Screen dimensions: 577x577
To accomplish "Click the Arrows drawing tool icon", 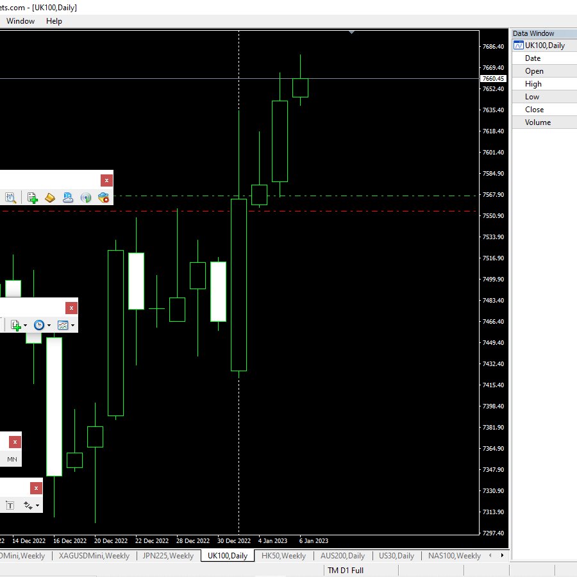I will pos(27,505).
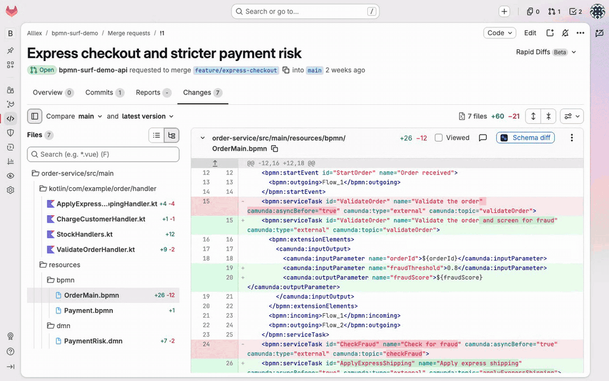Collapse the OrderMain.bpmn diff chevron

point(202,138)
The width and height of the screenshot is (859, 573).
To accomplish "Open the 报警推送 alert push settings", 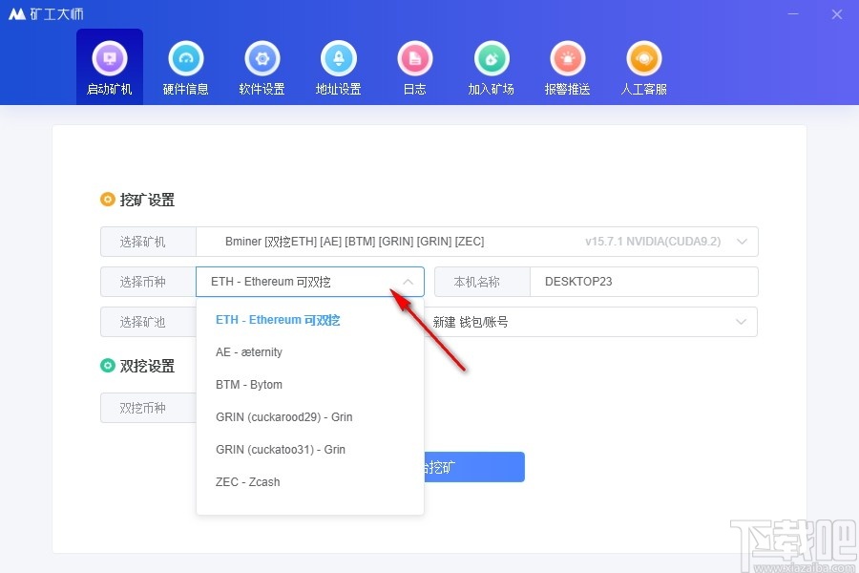I will coord(567,65).
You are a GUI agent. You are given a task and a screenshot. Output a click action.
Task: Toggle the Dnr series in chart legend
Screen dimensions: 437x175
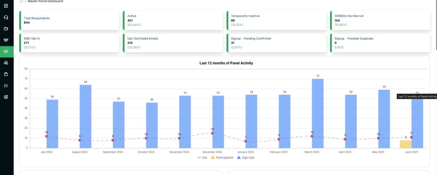tap(202, 158)
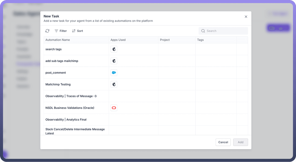Viewport: 296px width, 162px height.
Task: Click the refresh icon in the toolbar
Action: (47, 31)
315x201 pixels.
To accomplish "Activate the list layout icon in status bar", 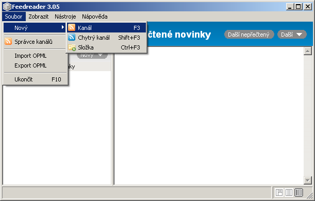I will [299, 193].

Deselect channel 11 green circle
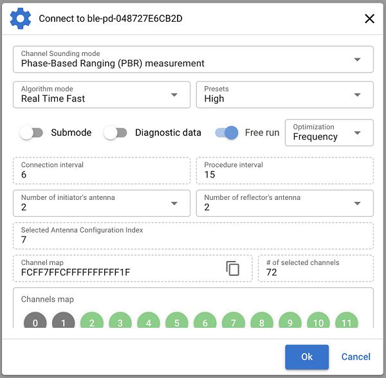pyautogui.click(x=347, y=322)
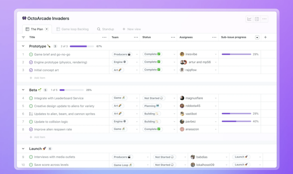Open the side panel layout icon
293x174 pixels.
[x=257, y=19]
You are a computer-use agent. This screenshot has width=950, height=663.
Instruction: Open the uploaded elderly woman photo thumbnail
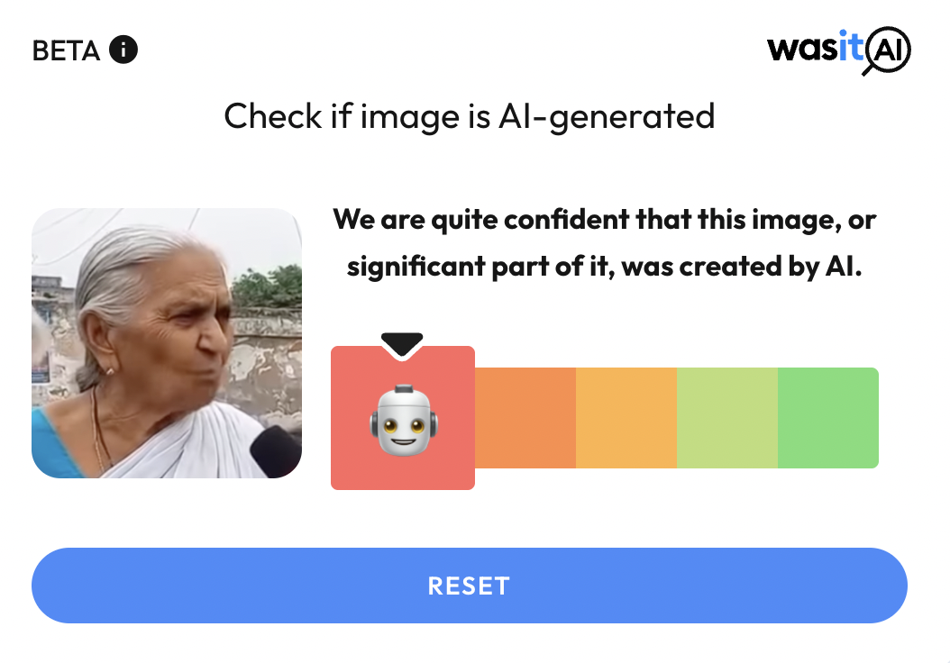(x=167, y=343)
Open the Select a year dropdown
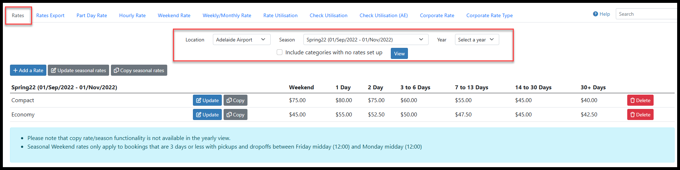The width and height of the screenshot is (680, 170). click(477, 40)
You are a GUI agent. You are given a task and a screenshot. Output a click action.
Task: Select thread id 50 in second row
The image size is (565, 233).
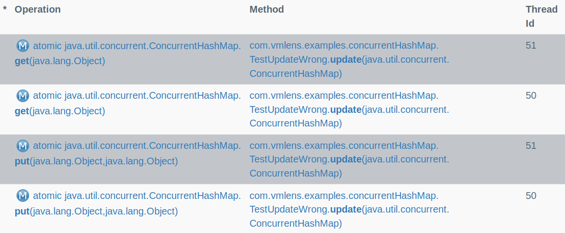(531, 96)
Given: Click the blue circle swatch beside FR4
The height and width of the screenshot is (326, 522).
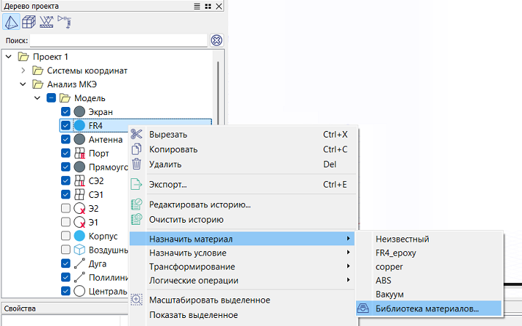Looking at the screenshot, I should coord(80,126).
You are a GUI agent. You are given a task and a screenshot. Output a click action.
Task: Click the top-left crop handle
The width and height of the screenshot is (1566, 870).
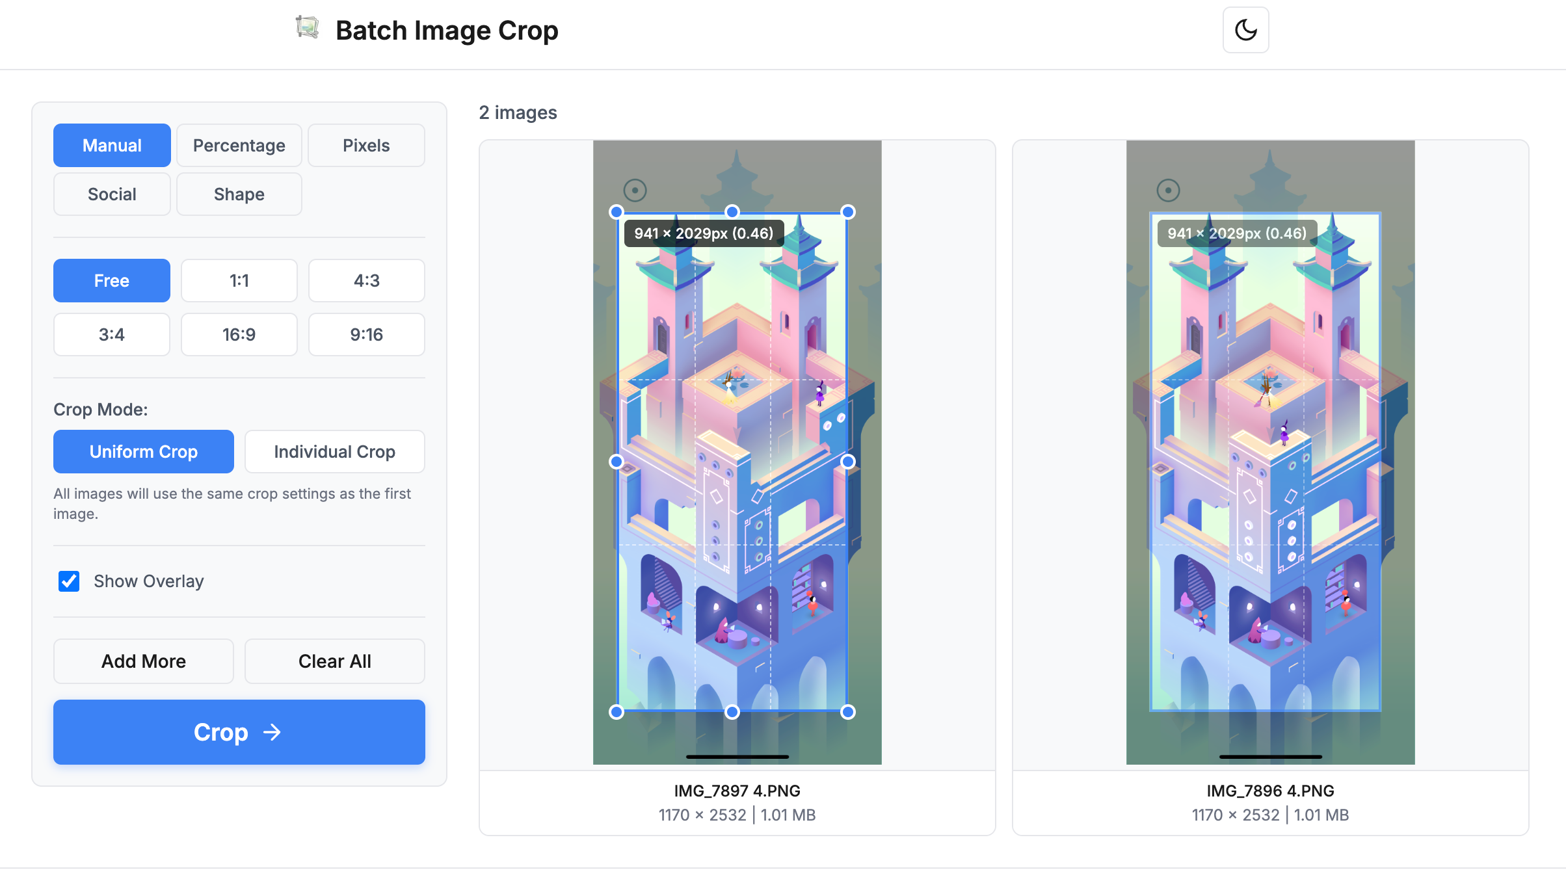pos(616,212)
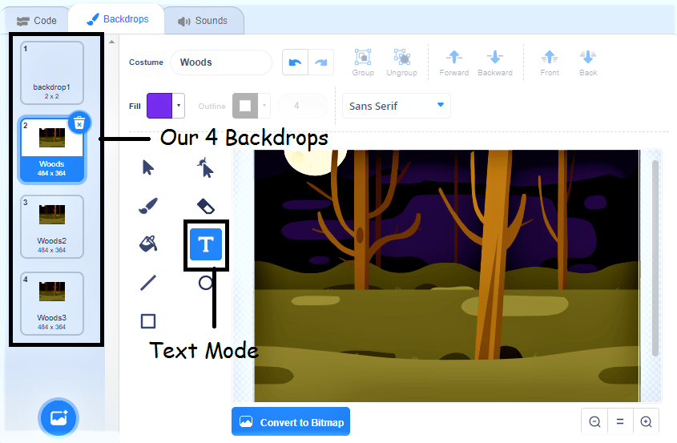The width and height of the screenshot is (677, 443).
Task: Open the Sounds tab
Action: pyautogui.click(x=203, y=20)
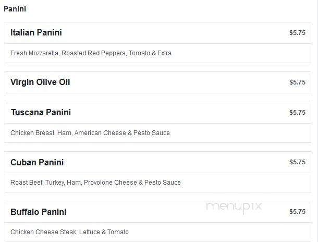318x242 pixels.
Task: Select the Chicken Breast, Ham description
Action: (x=90, y=133)
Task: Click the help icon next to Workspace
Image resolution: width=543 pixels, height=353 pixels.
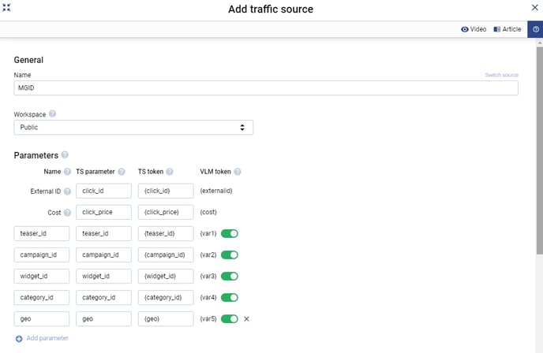Action: pyautogui.click(x=52, y=113)
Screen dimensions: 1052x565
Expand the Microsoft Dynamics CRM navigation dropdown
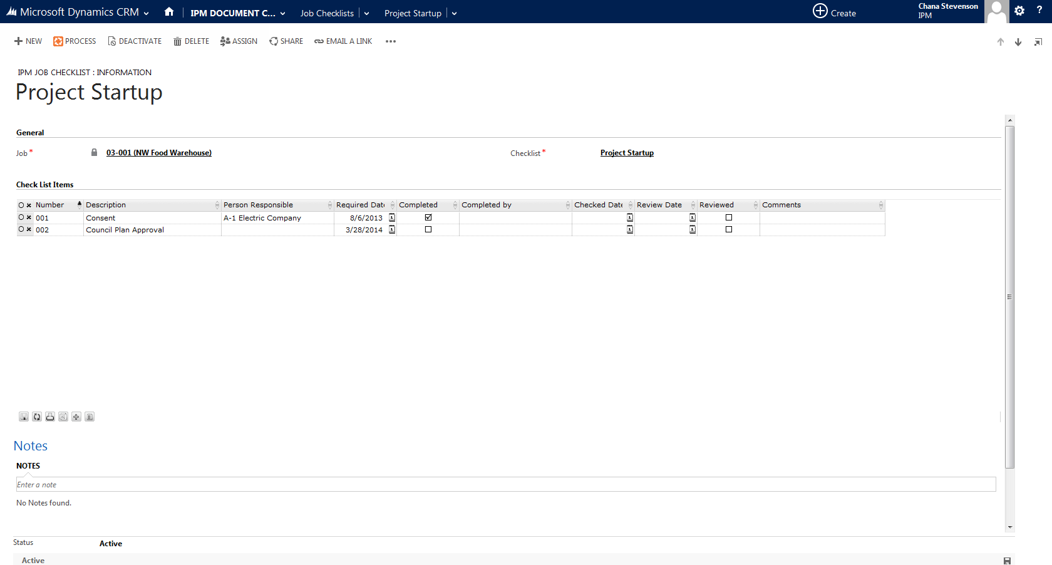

* _REQUIREMENT_:
Please copy exactly the lines from the one containing "Task: Click the help icon next to Workspace" through the last line of the records, both ends included, and leave out any pictures.

* _REPLY_:
Task: Click the help icon next to Workspace
Image resolution: width=543 pixels, height=353 pixels.
Action: pyautogui.click(x=52, y=113)
Screen dimensions: 1052x565
Expand the Microsoft Dynamics CRM navigation dropdown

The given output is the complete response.